[发明专利]一种基于适配体DNAzyme对铅离子检测的方法

摘要

一种基于适配体DNAzyme对Pb2+检测的方法，属于生物检测领域。本发明包括生物素修饰的Pb2+的DNAzyme的底物链包被酶标板，Pb2+的DNAzyme链与底物链杂交形成双链结构，Pb2+的检测以及紫外吸收值的测定。本发明借助于Pb2+依赖的DNAzyme的催化作用和G四联体‑hemin复合物的酶催化作用，使得在不同浓度Pb2+存在的条件下，G四联体‑hemin复合物催化底物显色产生差异，根据Pb2+浓度和紫外吸收值的对应关系，从而实现对Pb2+的检测。
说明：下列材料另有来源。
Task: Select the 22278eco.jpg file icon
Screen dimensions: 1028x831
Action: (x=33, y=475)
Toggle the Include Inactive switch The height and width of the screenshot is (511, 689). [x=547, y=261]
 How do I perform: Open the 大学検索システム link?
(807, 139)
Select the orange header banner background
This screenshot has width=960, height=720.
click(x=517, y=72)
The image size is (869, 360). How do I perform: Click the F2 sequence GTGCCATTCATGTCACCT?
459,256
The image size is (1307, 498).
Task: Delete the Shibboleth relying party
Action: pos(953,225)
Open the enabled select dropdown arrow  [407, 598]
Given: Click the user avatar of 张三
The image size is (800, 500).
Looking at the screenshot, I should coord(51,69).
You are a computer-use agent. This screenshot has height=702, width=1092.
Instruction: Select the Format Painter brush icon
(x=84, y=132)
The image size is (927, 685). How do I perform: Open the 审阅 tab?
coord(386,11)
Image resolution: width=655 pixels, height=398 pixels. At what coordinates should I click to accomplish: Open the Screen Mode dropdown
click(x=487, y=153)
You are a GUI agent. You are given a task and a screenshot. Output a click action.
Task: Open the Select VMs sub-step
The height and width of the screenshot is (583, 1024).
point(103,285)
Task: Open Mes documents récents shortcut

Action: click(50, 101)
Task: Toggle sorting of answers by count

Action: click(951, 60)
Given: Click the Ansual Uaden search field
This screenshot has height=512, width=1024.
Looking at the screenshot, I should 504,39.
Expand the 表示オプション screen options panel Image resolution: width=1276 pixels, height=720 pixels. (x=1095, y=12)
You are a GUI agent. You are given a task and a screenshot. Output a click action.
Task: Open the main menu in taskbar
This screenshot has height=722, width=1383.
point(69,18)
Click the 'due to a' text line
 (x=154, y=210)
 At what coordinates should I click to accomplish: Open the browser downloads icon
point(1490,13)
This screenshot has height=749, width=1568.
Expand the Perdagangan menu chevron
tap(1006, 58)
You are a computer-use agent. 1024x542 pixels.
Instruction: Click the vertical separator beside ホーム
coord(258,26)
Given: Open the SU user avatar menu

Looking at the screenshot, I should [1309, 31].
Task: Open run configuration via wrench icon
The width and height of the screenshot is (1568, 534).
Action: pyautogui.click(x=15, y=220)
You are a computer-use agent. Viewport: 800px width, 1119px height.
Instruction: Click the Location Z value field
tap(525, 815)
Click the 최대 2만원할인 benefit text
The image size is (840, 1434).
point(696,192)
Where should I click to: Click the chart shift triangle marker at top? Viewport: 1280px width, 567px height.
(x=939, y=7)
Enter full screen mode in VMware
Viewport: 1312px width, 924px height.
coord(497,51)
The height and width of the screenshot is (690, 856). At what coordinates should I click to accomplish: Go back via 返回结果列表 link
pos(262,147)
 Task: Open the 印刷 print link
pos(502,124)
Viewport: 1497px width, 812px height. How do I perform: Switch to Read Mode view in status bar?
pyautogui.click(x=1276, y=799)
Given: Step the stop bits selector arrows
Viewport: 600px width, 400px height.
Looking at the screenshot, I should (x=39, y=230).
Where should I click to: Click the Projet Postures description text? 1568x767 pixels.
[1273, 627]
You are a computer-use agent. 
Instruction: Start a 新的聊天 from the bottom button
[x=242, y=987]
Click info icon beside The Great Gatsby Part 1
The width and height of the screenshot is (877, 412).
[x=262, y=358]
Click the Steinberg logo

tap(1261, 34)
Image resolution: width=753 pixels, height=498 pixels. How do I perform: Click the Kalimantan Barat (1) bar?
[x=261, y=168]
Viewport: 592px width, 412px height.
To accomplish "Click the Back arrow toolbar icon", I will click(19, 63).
本发明方法灵敏度高、检测限低、特异性好，同时检测速度快、成本低廉，是一种理想的Pb2+检测方法。

主权项

一种基于适配体DNAzyme对Pb2+检测的方法，其特征在于包括如下步骤：（1）生物素修饰的Pb2+的DNAzyme的底物链包被酶标板首先将链霉亲和素用碳酸盐缓冲液溶解，再将其用碳酸盐缓冲液稀释成0.5~2.0ng/mL的包被浓度，以100μL/孔的包被量包被到96孔酶标板上，置于37℃烘箱中孵育2h，孵育完后将酶标板用含有0.5%Tween20的pH7.4的0.01M PBS洗涤液洗涤3次，最后拍干；生物素修饰的Pb2+的DNAzyme的底物链用pH7.4的0.01M PBS溶解，DNAzyme底物链的一端连接有G四联体DNA，再将其稀释成2.0~8.0ng/mL的浓度，加入到链霉亲和素包被好的酶标板中，每孔加100μL，将其置于37℃烘箱中孵育1h后，从烘箱中取出，用洗液洗涤3次拍干，即制得Pb2+的DNAzyme的底物链包被的酶标板；底物链DNA：5’‑ACTCACTAT(rA)GGAAGAGATGTGGGTAGGGCGGGTTGGGAAA‑3’；（2）Pb2+的DNAzyme链与底物链杂交形成双链结构Pb2+的DNAzyme用pH8.0的TE缓冲液溶解，将其稀释成2.0~8.0ng/mL的浓度，加入到步骤（1）包被好的酶标板中，每个孔的添加量为100μL，在37℃条件下反应2h后，用洗液洗涤3次拍干，以除去未杂交的DNAzyme分子，从而得到含有DNAzyme杂交双链结构的酶标板；Pb2+的DNAzyme ：5’‑CATCTCTTCTCCGAGCCGGTCGAAATAGTGAGT‑3’；（3）Pb2+的检测以及紫外吸收值的测定将Pb2+用切割缓冲液稀释成不同的浓度，具体浓度为：0ng/mL、0.1ng/mL、0.5ng/mL、1ng/mL、2ng/mL、5ng/mL、10ng/mL、20ng/mL、50ng/mL，再将稀释好的Pb2+加入到步骤（2）制备的酶标板中，每孔加入100μL，在50℃的条件下进行酶切反应5~20min；酶切反应完后，将酶标板用洗液洗涤3次，每孔加入浓度为0.5μM的hemin100μL，25℃条件下反应1h后，每孔加入TMB显色液50μL，在37℃显色15‑30min后，再加入50μL终止液，最后用酶标仪测定480nm的紫外吸收值。